I'm scratching my head regarding a comparison between two long-term bond instruments I'm looking at.

XBB yield to maturity is listed at 2.40% which is the correct way to measure yield on a bond fund, since it balance out high coupons with capital loss at disposition. Subtract the MER of 0.33% and you get a *net yield of 2.07%*

So that's XBB with approx 30% corporate bonds and average maturity 9.6 years.

Now at the broker, I get a quote for a Government of Canada bond (June 2022) and that works out 2.0% yield net of fees. That's a very similar maturity, 9.5 years out, but of course it doesn't have any of the riskier provincial or corporate exposure. The government bond is very liquid and even better, the broker treats it as 90% cash due to its quality as ultimate collateral.

I find it really surprising that the yields are virtually identical (within 0.10%) when XBB has more credit risk than a pure government bond. What does this indicate? Is XBB overvalued, or perhaps this illustrates the MER is too high?


----------



## andrewf (Mar 1, 2010)

XBB is more liquid. But other than that, XBB's credit premium gets gobbled by iShares. Personally, I think 0.33% MER is too high by half. It should be 0.15% or less.


----------



## james4beach (Nov 15, 2012)

OK that was my sense too... you can more easily trade out of XBB at tight spreads (the plus) but the MER is pretty huge, gobbling up all credit risk premium (the minus)
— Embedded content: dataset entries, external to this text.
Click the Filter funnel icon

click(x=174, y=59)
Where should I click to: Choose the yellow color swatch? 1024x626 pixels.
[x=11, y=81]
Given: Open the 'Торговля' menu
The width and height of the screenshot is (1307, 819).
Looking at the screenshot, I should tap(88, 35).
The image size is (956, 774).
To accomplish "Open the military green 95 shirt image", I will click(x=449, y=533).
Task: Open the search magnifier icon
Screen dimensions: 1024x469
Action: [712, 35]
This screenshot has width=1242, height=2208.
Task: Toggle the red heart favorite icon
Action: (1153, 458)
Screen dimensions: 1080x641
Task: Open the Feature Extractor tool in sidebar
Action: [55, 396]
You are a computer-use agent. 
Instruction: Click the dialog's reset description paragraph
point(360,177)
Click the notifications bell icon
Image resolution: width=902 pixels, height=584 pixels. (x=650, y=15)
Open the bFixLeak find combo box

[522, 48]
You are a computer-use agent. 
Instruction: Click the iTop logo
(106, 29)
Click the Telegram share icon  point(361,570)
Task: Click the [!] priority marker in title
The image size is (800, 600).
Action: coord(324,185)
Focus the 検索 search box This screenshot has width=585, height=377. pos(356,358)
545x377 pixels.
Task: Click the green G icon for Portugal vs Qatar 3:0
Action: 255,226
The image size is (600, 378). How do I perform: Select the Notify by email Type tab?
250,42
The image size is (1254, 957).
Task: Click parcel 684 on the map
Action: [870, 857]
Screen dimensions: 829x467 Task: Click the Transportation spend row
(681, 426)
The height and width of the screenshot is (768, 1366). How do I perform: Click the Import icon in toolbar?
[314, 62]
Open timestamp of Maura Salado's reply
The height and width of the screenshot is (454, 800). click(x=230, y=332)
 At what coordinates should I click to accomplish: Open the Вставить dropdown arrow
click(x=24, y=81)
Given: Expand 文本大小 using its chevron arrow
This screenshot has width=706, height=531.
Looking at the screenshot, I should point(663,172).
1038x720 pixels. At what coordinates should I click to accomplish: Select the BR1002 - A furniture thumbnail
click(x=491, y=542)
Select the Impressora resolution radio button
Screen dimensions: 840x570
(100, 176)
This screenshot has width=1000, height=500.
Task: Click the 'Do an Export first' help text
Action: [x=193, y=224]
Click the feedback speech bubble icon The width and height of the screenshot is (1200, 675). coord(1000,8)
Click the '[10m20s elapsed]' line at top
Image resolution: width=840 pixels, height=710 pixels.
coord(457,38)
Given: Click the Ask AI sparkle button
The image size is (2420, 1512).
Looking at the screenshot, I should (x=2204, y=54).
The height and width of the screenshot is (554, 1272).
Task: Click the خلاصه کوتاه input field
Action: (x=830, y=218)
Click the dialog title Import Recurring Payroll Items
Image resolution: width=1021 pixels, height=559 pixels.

At current interest rates I agree that 0.33% MER is way too high. This is why I have basically been buying either individual bonds or GICs instead of the bond funds.


----------



## james4beach (Nov 15, 2012)

For comparison, when I buy Government bonds directly at the discount brokerage I'm only paying between 4 and 8 basis points of yield as a fee, versus 33 basis points on XBB. Assuming I'm doing an apples-to-apples comparison there, it's no contest ... that's like 80% lower fees than the ETF.


----------



## OptsyEagle (Nov 29, 2009)

I would go with whatever is easiest. When it is all said and done, you are going to make around 2 percent, plus or minus some measuring error. That's how I would think about it.


----------



## andrewf (Mar 1, 2010)

The bond market is shifting. Supposedly brokers and investment banks are reducing their inventories of bonds, and thus spreads will widen. Exchange traded funds will continue to make inroads with institutional investors looking to get away from managing hundreds or thousands of bonds. I think the declining maturity bond funds (that mature in a particular year) are part of this shift.

MERs should be crushed away to nothing, though, once there are several multi-hundred billion $ AUM bond funds. 0.05% MER on $100 billion is $50 million per year.


----------